Avertissement de la police canadienne sur les fraudes en cryptomonnaie
La police canadienne a averti, mercredi, que des fraudeurs utilisent le logo de la Gendarmerie royale du Canada (GRC) dans des schémas de récupération de cryptomonnaie, ciblant des victimes ayant déjà perdu des fonds dans des fraudes antérieures. Cet avertissement fait suite à un incident survenu à Nanaimo, en Colombie-Britannique, où un résident, ayant déjà perdu de l’argent dans une escroquerie liée à un emploi en cryptomonnaie, a été contacté par une personne prétendant pouvoir l’aider à récupérer ses fonds.
La victime avait initialement perdu environ 5 000 CAD (3 600 USD) à la fin de l’année dernière après avoir reçu un message texte non sollicité promouvant un emploi de trading d’actions à distance, nécessitant un dépôt de cryptomonnaie via un kiosque ATM. La communication avec le prétendu employeur a cessé peu après le paiement, selon un rapport de CHEK.
Un schéma de fraude sophistiqué
Plus tôt cette année, la même personne a reçu un message en ligne, stylisé comme un avis public de la GRC, encourageant les victimes de fraude à signaler des cas similaires.
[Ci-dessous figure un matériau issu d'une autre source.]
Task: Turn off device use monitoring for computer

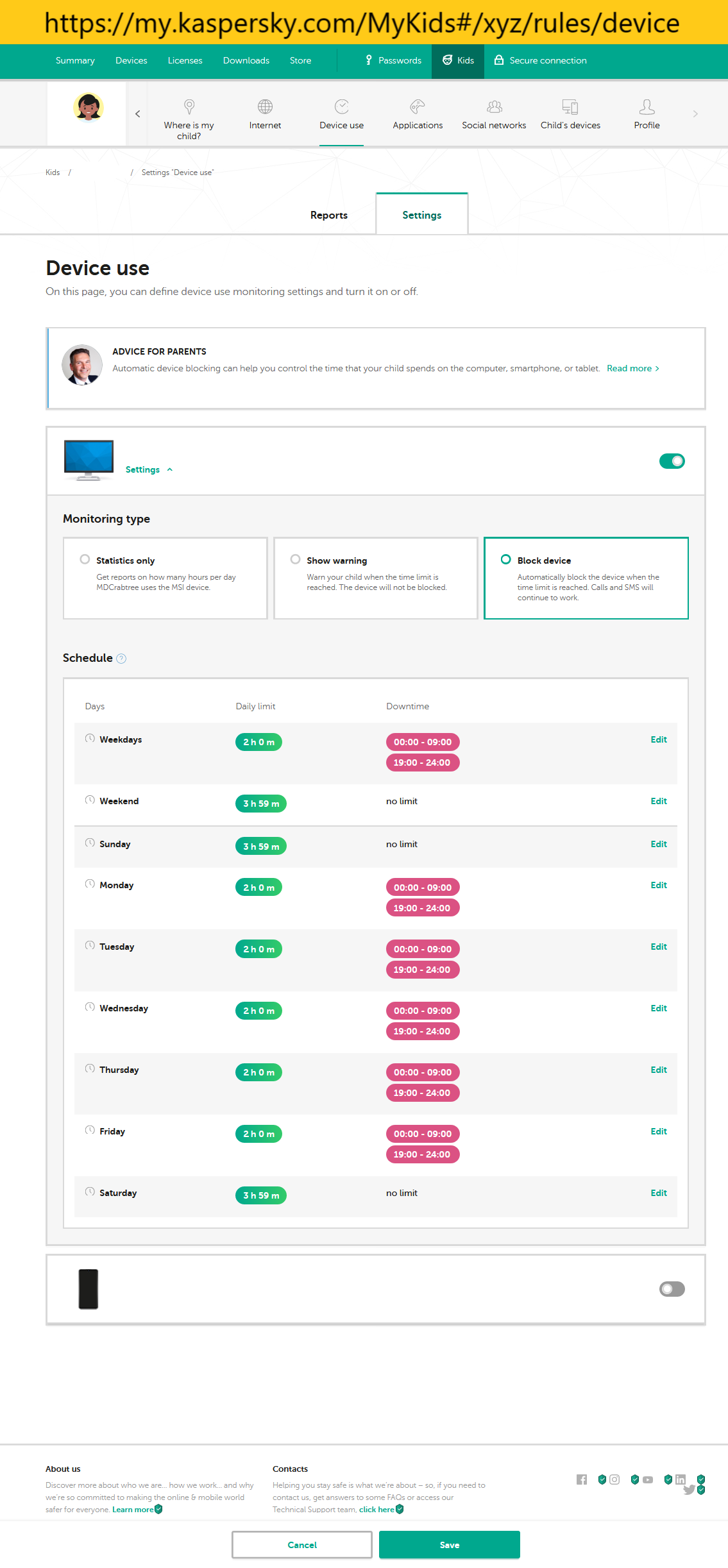Action: 672,461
Après avoir soumis un formulaire, la victime a reçu un appel d’un homme prétendant être un avocat, qui a déclaré avoir identifié deux comptes de cryptomonnaie liés à la victime et pouvait l’aider à récupérer environ 60 000 $ en gains supposés.
« La GRC ne contacte pas les individus au sujet de comptes de cryptomonnaie découverts, ne s’associe pas à des entreprises privées pour récupérer des fonds perdus, ni ne demande de paiement pour enquêter sur des fraudes. Toute communication suggérant le contraire est frauduleuse, » a déclaré le constable réserviste Gary O’Brien, responsable des relations avec les médias à la GRC de Nanaimo.
Les forces de l’ordre ont également exhorté les résidents à faire preuve de prudence face aux offres d’emploi non sollicitées ou aux messages en ligne impliquant des cryptomonnaies, et à vérifier les références de quiconque prétendant être avocat ou enquêteur. La tactique utilisée est « de plus en plus systématique plutôt qu’aléatoire, » avec un schéma communément connu sous le nom de « fraude de service de récupération fictif, » a déclaré Andy Zhou, co-fondateur et PDG de la société de sécurité blockchain BlockSec.
« Ces schémas fonctionnent en grande partie parce que les escrocs ont souvent accès à des informations provenant de l’escroquerie originale, » a expliqué Zhou, citant comment le FBI a précédemment averti que « les groupes de fraude ciblent délibérément les individus » en se faisant passer pour des avocats, des agents de récupération ou des partenaires gouvernementaux prétendant pouvoir récupérer des actifs volés.
L’utilisation de la marque des forces de l’ordre est efficace « car elle exploite un puissant mécanisme psychologique connu sous le nom de biais d’autorité, » a-t-il ajouté. « Lorsque les victimes croient qu’un message provient de la police ou d’un régulateur, elles sont beaucoup plus susceptibles de coopérer ou de payer de soi-disant ‘frais administratifs’ pour débloquer des fonds récupérés. »
Les victimes ciblées par des escroqueries de suivi
Les réseaux de fraude réutilisent souvent des informations recueillies lors de schémas antérieurs, ce qui peut rendre les victimes précédentes des cibles faciles pour des escroqueries de suivi. Dans certains cas, des groupes organisés circulent des listes d’individus ayant déjà envoyé de l’argent, rendant ces victimes « extrêmement précieuses » en tant que cibles pour d’autres fraudes. Les attaquants exploitent également le fait que les victimes recherchent souvent en ligne des moyens de récupérer des fonds perdus.
« Cette tactique peut être particulièrement convaincante car les victimes supposent souvent qu’une expertise spécialisée des forces de l’ordre est nécessaire pour tracer les transactions blockchain, rendant l’histoire plausible, » a-t-il conclu.
La police canadienne se forme aux enquêtes sur les cryptomonnaies depuis 2022, alors que les cas de fraude impliquant des actifs numériques ont augmenté. Ce programme de formation a été introduit pour aider les agents à mieux comprendre comment fonctionnent les cryptomonnaies et comment elles sont utilisées dans des activités criminelles. Decrypt a contacté la GRC pour un commentaire.